Hace aproximadamente 5,000 años, en la antigua Mesopotamia, comenzó la tradición de cultivar uvas, una práctica que cambiaría la historia del vino para siempre. Nuestros antepasados mesopotámicos empezaron a guardar el zumo de uva en ánforas de barro.
Fue en estos recipientes donde observaron que el tiempo y el proceso de fermentación mejoraban el sabor del vino, dándole complejidad y profundidad. A medida que pasaban los años, los productores comenzaron a notar las variaciones en la calidad del vino dependiendo de la cosecha y el origen de la uva.
Para facilitar el reconocimiento de los mejores caldos, idearon un sistema de etiquetado que especificaba tanto el año como la procedencia de las uvas. Así nacieron los primeros registros de lo que hoy conocemos como etiquetado del vino.

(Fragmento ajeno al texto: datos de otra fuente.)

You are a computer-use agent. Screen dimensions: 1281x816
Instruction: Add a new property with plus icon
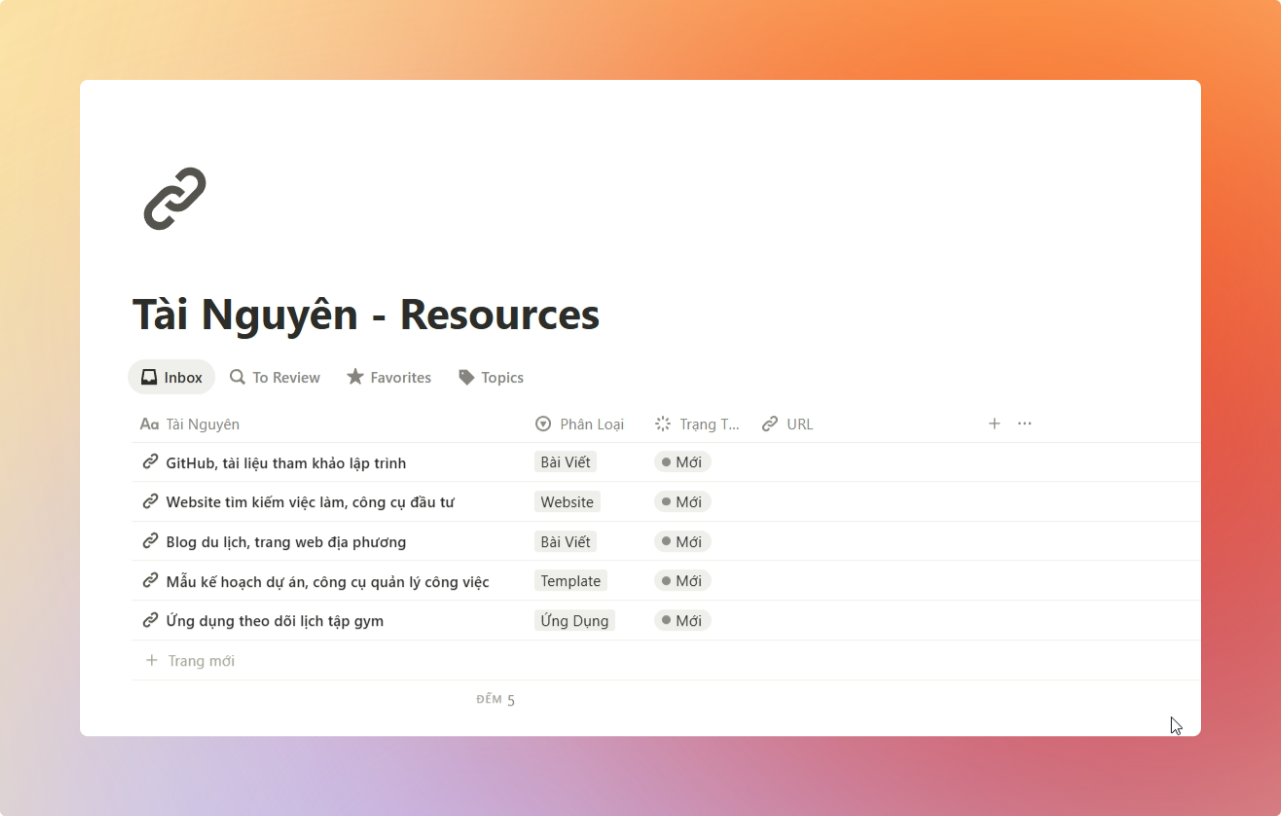[994, 424]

Durante el Imperio Romano, España se consolidó como una de las principales productoras de vino, exportando sus caldos a diferentes regiones del imperio. Zonas como Jerez, La Rioja y la Ribera del Duero ya eran reconocidas por la calidad de sus vinos, siendo apreciadas incluso en tiempos del emperador Julio César.
Estos caldos españoles, como los de Jerez y La Rioja, destacaban por su sabor y prestigio, y pronto se convirtieron en los protagonistas de muchas celebraciones romanas.